• REQUIRED ACTION:
Print the first line of the material below and each line after it, exactly as written, ending with the line that contains "Click the GOES".

• DATA FOR THIS TASK:
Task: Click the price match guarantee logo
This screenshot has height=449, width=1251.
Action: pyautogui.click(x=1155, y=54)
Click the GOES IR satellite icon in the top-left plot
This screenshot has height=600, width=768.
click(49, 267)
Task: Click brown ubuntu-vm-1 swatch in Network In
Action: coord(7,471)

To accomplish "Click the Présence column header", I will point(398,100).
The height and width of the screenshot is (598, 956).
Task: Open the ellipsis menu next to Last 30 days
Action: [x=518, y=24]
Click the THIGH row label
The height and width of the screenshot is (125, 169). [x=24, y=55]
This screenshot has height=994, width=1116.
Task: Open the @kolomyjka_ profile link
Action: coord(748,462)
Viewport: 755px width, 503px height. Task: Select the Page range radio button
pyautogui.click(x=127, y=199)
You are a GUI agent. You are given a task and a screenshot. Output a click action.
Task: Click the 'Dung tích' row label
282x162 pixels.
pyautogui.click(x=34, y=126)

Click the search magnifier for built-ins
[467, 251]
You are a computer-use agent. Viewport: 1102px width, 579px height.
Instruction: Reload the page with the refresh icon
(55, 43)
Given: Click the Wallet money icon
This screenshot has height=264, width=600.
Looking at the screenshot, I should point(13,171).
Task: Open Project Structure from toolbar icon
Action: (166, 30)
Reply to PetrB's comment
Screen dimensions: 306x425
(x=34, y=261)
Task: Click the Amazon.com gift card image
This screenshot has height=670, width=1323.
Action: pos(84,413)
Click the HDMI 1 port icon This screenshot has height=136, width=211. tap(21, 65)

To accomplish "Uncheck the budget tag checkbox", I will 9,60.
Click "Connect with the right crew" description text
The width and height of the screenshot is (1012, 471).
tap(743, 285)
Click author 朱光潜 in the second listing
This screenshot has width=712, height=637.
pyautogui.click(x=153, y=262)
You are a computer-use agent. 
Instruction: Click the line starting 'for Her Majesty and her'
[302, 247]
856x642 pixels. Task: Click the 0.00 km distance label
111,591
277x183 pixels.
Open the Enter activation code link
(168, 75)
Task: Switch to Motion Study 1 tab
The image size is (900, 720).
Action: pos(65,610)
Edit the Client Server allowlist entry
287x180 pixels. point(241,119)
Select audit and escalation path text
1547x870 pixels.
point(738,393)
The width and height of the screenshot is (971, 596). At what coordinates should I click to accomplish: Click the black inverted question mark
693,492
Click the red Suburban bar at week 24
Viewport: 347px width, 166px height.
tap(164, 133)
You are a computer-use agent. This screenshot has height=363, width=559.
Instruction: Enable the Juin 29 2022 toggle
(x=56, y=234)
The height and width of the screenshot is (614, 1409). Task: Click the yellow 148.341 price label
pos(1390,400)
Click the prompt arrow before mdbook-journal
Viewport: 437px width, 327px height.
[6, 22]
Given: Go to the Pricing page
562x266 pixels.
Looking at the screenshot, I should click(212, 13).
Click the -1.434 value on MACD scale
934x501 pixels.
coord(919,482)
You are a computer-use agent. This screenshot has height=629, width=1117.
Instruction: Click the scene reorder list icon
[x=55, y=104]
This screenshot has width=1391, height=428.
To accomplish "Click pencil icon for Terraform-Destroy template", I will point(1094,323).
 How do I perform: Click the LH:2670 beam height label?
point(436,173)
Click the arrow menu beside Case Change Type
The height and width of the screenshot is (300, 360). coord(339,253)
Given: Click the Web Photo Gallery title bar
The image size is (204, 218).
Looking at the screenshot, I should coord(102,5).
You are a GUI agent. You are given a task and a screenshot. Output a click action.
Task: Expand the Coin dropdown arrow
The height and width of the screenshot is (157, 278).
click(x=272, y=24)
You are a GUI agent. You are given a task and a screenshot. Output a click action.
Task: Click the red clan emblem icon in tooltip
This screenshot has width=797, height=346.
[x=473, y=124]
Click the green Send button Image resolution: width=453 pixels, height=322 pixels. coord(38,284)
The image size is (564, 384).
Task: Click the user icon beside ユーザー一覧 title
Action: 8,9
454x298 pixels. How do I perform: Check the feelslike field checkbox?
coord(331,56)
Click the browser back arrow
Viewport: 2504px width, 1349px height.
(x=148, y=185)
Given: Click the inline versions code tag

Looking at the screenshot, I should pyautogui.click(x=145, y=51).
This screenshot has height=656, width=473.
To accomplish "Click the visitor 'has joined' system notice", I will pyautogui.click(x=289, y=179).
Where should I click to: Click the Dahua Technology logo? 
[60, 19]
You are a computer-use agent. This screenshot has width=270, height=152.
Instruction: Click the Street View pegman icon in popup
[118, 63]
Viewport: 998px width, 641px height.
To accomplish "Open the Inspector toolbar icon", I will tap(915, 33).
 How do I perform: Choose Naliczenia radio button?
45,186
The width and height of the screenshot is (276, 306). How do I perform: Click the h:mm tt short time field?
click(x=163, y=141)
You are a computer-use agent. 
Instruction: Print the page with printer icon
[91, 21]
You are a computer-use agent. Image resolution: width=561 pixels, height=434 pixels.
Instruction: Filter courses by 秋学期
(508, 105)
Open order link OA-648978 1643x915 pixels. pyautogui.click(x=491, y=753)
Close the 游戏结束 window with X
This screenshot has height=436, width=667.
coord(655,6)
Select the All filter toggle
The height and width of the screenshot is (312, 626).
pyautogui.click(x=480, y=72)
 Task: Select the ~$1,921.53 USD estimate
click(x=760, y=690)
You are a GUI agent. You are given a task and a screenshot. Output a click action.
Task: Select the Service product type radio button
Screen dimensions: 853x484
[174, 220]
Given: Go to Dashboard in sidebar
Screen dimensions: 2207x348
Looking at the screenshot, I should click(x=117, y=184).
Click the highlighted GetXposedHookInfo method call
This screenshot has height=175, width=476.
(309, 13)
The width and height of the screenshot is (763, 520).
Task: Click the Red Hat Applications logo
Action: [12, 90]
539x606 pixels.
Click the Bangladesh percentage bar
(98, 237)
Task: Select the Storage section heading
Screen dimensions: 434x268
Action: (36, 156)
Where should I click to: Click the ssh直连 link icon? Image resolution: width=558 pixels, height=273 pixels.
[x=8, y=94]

• RESPONSE AREA:
Task: Click the price match guarantee logo
This screenshot has height=449, width=1251.
Action: pyautogui.click(x=1155, y=54)
Click the GOES IR satellite icon in the top-left plot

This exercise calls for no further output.